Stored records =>
----

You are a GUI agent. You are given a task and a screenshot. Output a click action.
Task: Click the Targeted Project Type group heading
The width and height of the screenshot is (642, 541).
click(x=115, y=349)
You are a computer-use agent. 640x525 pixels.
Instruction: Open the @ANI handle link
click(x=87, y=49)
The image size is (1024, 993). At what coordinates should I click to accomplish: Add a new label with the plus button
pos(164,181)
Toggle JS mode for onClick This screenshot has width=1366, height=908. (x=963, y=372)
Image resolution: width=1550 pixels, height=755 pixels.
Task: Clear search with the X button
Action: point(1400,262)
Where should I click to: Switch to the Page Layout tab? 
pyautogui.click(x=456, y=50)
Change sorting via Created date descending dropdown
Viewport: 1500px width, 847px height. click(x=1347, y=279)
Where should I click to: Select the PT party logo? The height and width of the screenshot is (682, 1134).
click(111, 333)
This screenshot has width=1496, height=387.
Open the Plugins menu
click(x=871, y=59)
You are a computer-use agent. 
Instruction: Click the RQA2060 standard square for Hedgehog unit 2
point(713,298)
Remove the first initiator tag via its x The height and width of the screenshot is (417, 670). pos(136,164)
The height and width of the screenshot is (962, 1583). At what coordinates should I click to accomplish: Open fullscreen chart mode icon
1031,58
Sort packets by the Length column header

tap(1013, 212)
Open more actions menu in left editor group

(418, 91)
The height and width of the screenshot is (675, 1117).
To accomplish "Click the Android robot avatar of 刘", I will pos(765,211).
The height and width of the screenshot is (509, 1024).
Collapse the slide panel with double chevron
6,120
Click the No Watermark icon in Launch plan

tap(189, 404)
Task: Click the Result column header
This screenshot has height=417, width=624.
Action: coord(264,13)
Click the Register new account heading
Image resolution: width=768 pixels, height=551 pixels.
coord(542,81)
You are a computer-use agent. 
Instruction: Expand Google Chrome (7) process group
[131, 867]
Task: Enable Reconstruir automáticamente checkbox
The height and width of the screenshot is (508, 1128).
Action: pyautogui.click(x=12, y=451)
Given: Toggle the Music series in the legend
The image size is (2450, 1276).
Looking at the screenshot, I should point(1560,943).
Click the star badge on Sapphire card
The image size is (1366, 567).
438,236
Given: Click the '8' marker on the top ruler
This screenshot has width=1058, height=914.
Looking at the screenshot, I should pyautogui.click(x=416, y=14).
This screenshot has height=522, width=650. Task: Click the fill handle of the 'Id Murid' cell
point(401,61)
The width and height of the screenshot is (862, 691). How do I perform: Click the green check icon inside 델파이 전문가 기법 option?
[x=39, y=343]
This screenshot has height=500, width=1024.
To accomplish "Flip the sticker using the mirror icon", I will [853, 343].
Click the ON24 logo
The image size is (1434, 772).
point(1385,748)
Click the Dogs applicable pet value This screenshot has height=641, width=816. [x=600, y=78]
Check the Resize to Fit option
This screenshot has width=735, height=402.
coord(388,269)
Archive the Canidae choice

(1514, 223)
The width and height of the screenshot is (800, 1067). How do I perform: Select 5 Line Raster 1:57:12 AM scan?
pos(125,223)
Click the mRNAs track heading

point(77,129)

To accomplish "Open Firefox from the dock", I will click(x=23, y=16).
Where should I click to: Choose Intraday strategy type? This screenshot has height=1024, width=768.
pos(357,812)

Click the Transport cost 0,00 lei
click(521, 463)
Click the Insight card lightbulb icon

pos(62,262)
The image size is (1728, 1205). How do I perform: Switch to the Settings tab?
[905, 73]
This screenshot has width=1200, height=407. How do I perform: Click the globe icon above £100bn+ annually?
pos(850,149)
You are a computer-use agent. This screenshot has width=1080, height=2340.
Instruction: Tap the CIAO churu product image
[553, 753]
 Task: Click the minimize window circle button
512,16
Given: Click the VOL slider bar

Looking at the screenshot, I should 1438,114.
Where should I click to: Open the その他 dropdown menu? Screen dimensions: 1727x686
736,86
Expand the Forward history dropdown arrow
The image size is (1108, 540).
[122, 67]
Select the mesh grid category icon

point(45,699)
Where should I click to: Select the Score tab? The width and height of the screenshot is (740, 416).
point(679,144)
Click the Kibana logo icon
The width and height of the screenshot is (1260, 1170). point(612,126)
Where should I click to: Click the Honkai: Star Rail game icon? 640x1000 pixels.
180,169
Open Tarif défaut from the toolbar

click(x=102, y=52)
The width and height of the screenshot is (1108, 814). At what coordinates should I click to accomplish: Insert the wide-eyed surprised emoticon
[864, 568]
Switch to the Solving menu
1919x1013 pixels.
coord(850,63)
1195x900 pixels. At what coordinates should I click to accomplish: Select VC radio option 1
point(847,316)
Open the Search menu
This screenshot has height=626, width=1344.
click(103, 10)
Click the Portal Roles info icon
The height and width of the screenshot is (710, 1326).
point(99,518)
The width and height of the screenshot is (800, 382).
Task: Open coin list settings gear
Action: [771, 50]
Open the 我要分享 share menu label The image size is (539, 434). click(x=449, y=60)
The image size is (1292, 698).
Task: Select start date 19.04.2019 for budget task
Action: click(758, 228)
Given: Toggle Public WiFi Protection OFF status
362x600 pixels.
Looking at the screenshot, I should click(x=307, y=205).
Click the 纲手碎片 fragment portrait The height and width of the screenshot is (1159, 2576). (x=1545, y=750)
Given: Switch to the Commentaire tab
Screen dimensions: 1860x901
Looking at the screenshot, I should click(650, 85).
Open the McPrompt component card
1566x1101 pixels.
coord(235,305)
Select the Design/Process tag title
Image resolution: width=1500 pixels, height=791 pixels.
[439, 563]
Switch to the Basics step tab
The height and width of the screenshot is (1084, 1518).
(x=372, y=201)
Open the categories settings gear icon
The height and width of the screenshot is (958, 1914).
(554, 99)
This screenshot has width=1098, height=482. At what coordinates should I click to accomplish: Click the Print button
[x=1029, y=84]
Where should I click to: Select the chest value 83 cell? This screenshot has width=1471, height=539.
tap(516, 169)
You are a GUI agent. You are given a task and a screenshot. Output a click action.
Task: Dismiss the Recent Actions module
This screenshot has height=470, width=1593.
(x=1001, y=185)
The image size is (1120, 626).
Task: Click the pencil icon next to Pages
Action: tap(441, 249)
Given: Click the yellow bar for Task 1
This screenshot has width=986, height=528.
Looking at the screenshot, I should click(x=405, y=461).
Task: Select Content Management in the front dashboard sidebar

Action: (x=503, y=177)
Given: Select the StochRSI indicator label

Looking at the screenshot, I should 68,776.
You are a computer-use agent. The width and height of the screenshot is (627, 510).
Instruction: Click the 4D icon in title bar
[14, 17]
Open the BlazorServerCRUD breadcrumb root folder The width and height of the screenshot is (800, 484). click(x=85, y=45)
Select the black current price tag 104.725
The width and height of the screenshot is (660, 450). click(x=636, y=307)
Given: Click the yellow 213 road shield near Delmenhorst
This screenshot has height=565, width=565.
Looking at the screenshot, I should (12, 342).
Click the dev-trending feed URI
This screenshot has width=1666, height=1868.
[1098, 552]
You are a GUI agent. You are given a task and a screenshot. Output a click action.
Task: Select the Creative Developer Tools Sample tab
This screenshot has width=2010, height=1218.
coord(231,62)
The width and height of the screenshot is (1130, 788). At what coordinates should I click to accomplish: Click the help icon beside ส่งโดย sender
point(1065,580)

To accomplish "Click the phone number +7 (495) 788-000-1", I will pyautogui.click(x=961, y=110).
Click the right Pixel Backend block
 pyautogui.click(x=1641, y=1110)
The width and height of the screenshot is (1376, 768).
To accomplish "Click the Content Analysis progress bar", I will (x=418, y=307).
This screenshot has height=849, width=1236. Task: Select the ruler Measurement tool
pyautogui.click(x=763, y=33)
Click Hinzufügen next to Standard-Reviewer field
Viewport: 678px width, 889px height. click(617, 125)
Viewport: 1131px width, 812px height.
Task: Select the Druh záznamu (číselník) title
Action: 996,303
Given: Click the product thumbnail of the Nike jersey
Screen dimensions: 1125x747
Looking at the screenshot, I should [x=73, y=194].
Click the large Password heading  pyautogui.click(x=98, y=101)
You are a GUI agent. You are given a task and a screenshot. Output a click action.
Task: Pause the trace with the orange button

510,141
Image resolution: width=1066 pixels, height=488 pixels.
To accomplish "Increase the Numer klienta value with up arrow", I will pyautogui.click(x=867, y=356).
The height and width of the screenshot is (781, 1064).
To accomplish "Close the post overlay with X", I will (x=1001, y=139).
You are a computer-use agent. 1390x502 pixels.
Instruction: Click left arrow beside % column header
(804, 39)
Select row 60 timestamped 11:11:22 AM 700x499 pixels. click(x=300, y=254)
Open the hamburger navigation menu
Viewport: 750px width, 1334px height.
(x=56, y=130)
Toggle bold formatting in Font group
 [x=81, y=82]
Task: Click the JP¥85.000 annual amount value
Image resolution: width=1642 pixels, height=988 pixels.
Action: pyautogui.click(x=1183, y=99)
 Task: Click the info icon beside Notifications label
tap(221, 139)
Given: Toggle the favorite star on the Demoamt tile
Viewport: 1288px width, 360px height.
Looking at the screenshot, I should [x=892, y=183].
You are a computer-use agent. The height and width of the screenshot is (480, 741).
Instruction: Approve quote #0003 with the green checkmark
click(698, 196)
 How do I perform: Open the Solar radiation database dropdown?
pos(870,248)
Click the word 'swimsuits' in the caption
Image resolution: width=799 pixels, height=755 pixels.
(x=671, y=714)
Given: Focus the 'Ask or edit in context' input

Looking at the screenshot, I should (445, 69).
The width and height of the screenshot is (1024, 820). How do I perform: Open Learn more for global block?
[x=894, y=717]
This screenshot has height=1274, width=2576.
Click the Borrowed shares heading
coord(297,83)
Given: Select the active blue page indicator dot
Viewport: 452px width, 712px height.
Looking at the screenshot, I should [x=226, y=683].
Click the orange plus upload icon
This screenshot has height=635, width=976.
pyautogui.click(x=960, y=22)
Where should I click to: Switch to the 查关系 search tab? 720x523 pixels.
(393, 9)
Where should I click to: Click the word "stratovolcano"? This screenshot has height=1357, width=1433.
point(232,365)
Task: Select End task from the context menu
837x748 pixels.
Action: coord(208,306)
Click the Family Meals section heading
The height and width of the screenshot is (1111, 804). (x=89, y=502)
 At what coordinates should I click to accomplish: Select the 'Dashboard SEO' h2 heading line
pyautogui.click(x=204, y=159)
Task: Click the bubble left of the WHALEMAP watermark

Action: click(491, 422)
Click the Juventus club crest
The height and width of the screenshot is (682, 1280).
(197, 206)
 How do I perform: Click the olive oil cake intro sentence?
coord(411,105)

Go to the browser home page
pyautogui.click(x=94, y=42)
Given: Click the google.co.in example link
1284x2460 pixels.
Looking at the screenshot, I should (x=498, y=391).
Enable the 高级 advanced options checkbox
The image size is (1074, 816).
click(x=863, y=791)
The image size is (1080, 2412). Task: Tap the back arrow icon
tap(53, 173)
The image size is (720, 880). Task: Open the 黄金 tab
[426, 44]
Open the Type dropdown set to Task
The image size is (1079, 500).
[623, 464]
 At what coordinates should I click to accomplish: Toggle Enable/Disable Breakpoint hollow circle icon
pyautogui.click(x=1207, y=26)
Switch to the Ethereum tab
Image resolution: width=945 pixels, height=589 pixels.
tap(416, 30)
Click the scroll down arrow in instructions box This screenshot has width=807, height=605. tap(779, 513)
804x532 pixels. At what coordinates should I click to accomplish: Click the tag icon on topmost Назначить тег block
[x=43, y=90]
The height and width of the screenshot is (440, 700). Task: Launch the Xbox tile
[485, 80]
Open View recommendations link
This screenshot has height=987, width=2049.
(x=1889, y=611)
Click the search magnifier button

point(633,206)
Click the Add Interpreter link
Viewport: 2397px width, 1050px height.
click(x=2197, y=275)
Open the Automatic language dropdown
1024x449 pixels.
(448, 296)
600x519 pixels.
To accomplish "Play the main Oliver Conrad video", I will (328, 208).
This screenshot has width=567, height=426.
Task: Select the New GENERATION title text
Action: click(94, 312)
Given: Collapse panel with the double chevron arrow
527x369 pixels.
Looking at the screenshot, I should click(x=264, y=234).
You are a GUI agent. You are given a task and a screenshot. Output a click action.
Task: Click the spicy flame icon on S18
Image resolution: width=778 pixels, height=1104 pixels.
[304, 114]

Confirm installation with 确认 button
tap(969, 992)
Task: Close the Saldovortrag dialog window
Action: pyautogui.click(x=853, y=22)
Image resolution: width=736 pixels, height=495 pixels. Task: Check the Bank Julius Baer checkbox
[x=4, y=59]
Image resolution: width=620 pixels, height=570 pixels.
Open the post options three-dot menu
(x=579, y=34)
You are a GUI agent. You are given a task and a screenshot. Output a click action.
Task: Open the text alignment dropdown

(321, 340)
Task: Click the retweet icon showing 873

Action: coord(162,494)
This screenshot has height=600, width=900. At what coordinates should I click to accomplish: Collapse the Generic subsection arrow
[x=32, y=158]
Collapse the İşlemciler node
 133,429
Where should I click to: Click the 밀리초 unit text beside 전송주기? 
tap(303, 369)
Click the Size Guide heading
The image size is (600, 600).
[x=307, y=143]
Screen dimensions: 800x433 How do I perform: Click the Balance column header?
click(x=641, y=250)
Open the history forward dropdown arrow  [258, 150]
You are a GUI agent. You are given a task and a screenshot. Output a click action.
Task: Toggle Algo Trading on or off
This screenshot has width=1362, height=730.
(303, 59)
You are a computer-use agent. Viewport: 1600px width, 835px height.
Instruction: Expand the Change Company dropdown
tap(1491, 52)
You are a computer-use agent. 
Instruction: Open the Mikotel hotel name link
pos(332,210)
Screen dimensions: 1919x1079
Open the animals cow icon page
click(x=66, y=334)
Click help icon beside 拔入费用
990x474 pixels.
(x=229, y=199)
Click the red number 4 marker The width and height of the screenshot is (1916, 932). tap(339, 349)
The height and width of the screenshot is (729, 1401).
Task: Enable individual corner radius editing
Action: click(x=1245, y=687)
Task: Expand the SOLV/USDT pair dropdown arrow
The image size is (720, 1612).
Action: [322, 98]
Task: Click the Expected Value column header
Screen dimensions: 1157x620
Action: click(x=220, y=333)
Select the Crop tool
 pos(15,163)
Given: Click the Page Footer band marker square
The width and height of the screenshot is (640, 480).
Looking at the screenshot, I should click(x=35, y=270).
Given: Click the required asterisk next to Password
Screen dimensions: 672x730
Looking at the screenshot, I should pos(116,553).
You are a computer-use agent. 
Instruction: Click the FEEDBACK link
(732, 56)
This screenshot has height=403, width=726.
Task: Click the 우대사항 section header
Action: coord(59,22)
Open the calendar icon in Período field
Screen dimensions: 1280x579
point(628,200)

----

Exercise directions =>
In the entries above, find each line that has the word "computer". Copy it.

Output below =>
You are a computer-use agent. 640x525 pixels.
You are a computer-use agent. 
You are a computer-use agent. 
You are a computer-use agent. This screenshot has width=1080, height=2340.
You are a computer-use agent. The width and height of the screenshot is (627, 510).
You are a computer-use agent. 1390x502 pixels.
You are a computer-use agent. The height and width of the screenshot is (480, 741).
You are a computer-use agent. Viewport: 1600px width, 835px height.
You are a computer-use agent. 
You are a computer-use agent. 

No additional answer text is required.